Top of Available data

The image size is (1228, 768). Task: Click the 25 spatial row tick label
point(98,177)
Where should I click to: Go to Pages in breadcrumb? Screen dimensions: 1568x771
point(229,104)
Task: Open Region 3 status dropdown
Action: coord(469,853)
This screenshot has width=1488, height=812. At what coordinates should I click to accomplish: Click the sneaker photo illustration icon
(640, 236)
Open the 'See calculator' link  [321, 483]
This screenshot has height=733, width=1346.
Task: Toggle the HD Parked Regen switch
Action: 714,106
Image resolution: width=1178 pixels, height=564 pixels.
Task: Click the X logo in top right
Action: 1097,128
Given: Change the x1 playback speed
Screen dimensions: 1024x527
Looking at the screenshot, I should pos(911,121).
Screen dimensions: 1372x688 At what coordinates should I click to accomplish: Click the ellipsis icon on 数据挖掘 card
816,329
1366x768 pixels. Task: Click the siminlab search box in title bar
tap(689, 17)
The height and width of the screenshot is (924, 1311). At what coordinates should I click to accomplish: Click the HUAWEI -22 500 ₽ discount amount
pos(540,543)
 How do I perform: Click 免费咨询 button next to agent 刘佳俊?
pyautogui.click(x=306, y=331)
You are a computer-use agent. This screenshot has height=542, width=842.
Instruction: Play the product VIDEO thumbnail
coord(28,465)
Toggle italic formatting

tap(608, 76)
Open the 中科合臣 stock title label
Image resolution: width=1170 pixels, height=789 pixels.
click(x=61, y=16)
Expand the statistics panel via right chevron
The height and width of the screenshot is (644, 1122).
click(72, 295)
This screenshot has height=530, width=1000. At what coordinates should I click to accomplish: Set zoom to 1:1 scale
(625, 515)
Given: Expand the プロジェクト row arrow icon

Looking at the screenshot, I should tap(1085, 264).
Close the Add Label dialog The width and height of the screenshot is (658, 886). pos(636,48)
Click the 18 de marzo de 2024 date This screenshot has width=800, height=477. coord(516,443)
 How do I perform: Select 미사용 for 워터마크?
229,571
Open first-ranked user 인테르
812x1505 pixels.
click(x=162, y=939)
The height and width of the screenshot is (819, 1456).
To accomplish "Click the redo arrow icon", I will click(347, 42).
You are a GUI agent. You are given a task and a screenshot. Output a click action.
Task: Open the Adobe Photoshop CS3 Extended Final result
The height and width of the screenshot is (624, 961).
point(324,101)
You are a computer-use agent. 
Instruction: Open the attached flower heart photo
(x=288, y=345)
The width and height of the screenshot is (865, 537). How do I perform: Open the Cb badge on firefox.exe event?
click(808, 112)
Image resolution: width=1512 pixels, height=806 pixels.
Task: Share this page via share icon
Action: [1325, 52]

Bottom of Available data

__What you will do__:
Your answer is to contain exactly the lines from the one holding "Instruction: Play the product VIDEO thumbnail" to the end of the entries, with no other line.

__Written response__:
Instruction: Play the product VIDEO thumbnail
coord(28,465)
Toggle italic formatting

tap(608, 76)
Open the 中科合臣 stock title label
Image resolution: width=1170 pixels, height=789 pixels.
click(x=61, y=16)
Expand the statistics panel via right chevron
The height and width of the screenshot is (644, 1122).
click(72, 295)
This screenshot has height=530, width=1000. At what coordinates should I click to accomplish: Set zoom to 1:1 scale
(625, 515)
Given: Expand the プロジェクト row arrow icon

Looking at the screenshot, I should tap(1085, 264).
Close the Add Label dialog The width and height of the screenshot is (658, 886). pos(636,48)
Click the 18 de marzo de 2024 date This screenshot has width=800, height=477. coord(516,443)
 How do I perform: Select 미사용 for 워터마크?
229,571
Open first-ranked user 인테르
812x1505 pixels.
click(x=162, y=939)
The height and width of the screenshot is (819, 1456).
To accomplish "Click the redo arrow icon", I will click(347, 42).
You are a GUI agent. You are given a task and a screenshot. Output a click action.
Task: Open the Adobe Photoshop CS3 Extended Final result
The height and width of the screenshot is (624, 961).
point(324,101)
You are a computer-use agent. 
Instruction: Open the attached flower heart photo
(x=288, y=345)
The width and height of the screenshot is (865, 537). How do I perform: Open the Cb badge on firefox.exe event?
click(808, 112)
Image resolution: width=1512 pixels, height=806 pixels.
Task: Share this page via share icon
Action: [1325, 52]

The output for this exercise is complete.